But it doesn’t really help deep learning that other supervised learning techniques are in the same boat. If someone could come up with a truly impressive way of using deep learning in an unsupervised way, a reassessment might be required. But I don’t see that unsupervised learning, at least as it currently pursued, particularly remedies the challenges I raised, e.g., with respect to reasoning, hierarchical representations, transfer, robustness, and interpretability. It’s simply a promissory note. [Note 5]

As Portland State and Santa Fe Institute Professor Melanie Mitchell’s put it in a thus far unanswered tweet:

… @ylecunn says GM essay is “all wrong”, but “less wrong” if restricted to SL. I’d love to hear examples of (existing) non-SL projects that show GM’s args to be wrong.”

I would, too.

In the meantime, I see no principled reason to believe that unsupervised learning can solve the problems I raise, unless we add in more abstract, symbolic representations, first.

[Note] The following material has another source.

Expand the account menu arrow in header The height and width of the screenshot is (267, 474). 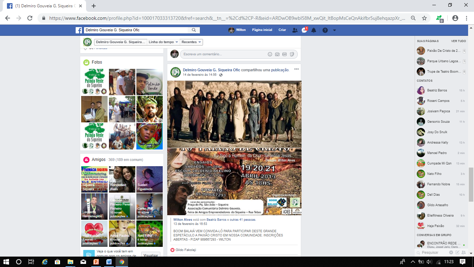click(334, 30)
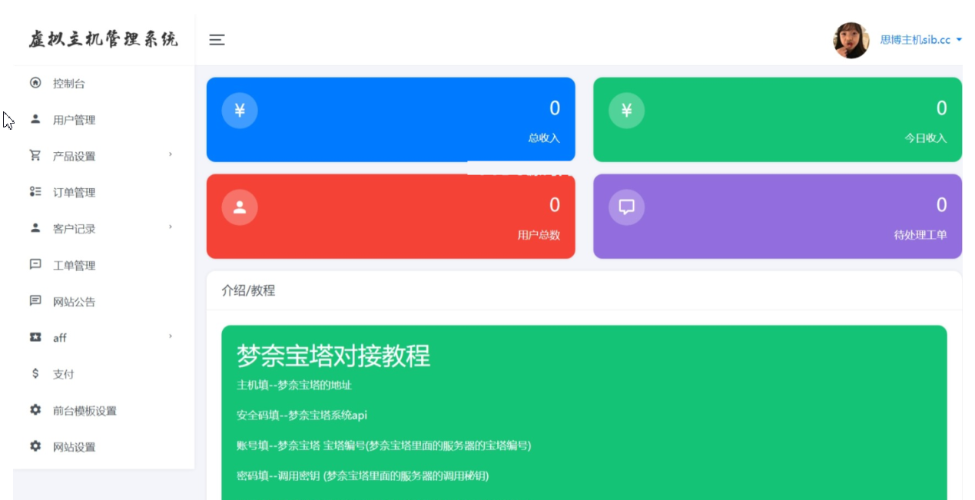Click the 虚拟主机管理系统 logo title
The width and height of the screenshot is (975, 500).
pos(104,39)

7. Deep learning is not just convolutional networks [of the sort Marcus critiqued], it’s “essentially a new style of programming — ”differentiable programming” — and the field is trying to work out the reusable constructs in this style. We have some: convolution, pooling, LSTM, GAN, VAE, memory units, routing units, etc” — Tom Dietterich

This seemed (in the context of Dietterich’s longer series of tweets) to have been proposed as a criticism, but I am puzzled by that, as I am a fan of differentiable programming and said so. Perhaps the point was that deep learning can be taken in a broader way.

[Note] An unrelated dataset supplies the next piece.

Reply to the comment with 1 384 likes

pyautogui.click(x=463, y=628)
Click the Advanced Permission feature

In any event, I would not equate deep learning and differentiable programming (e.g., approaches that I cited like neural Turing machines and neural programming). Deep learning is a component of many differentiable systems. But such systems also build in exactly the sort of elements drawn from symbol-manipulation that I am and have been urging the field to integrate (Marcus, 2001; Marcus, Marblestone, & Dean, 2014a; Marcus, Marblestone, & Dean, 2014b), including memory units and operations over variables, and other systems like routing units stressed in the more recent two essays. If integrating all this stuff into deep learning is what gets us to AGI, my conclusion, quoted below, will have turned out to be dead on:

To the extent that the brain might be seen as consisting of “a broad. array of reusable computational primitives — elementary units of. processing akin to sets of basic. instructions in a microprocessor — perhaps wired together in parallel, as in the reconfigurable integrated circuit type known as the field-programmable gate array”, as I have argued elsewhere (Marcus, Marblestone, & Dean, 2014), steps towards enriching the instruction set out of which our computational systems are built can only be a good thing.

8. Now vs the future. Maybe deep learning doesn’t work now, but it’s offspring will get us to AGI.

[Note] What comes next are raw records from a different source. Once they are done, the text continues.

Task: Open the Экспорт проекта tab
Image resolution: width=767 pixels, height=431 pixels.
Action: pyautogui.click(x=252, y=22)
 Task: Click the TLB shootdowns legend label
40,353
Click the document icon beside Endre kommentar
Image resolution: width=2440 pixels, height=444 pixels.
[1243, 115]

Possibly. I do think that deep learning might play an important role in getting us to AGI, if some key things (many not yet discovered) are added in first.

But what we add matters, and whether it is reasonable to call some future system an instance of deep learning per se, or more sensible to call the ultimate system “a such-and-such that uses deep learning”, depends on where deep learning fits into the ultimate solution. Maybe, for example, in truly adequate natural language understanding systems, symbol-manipulation will play an equally large role as deep learning, or an even larger one.

Part of the issue here is of course terminological. A very good friend recently asked me, why can’t we just call anything that includes deep learning, deep learning, even if it includes symbol-manipulation? Some enhancement to deep learning ought to work. To which I respond: why not call anything that includes symbol-manipulation, symbol-manipulation, even if it includes deep learning?

Gradient-based optimization should get its due, but so should symbol-manipulation, which as yet is the only known tool for systematically representing and achieving high-level abstraction, bedrock to virtually all of the world’s complex computer systems, from spreadsheets to programming environments to operating systems.

Eventually, I conjecture, credit will also be due to the inevitable marriage between the two, hybrid systems that bring together the two great ideas of 20th century AI, symbol-processing and neural networks, both initially developed in the 1950s. Other new tools yet to be invented may be critical as well.

To a true acolyte of deep learning, anything is deep learning, no matter what it’s incorporating, and no matter how different it might be from current techniques. (Viva Imperialism!) If you replaced every transistor in a classic symbolic microprocessor with a neuron, but kept the chip’s logic entirely unchanged, a true deep learning acolyte would still declare victory. But we won’t understand the principles driving (eventual) success if we lump everything together. [Note 6]

9. No machine can extrapolate. It’s not fair to expect a neural network to generalize from even numbers to odd numbers.

Here’s a function, expressed over binary digits.

f(110) = 011;

f(100) = 001;

f(010) = 010.

What’s f(111)?

If you are an ordinary human, you are probably going to guess 111. If you are neural network of the sort I discussed, you probably won’t.

If you have been told many times that hidden layers in neural networks “abstract functions”, you should be a little bit surprised by this.

If you are a human, you might think of the function as something like “reversal”, easily expressed in a line of computer code. If you are a neural network of a certain sort, it’s very hard to learn the abstraction of reversal in a way that extends from evens in that context to odds. But is that impossible? Certainly not if you have a prior notion of an integer. Try another, this time in decimal: f(4) = 8; f(6) = 12. What’s f(5)? None of my human readers would care that questions happens to require you to extrapolate from even numbers to odds; a lot of neural networks would be flummoxed.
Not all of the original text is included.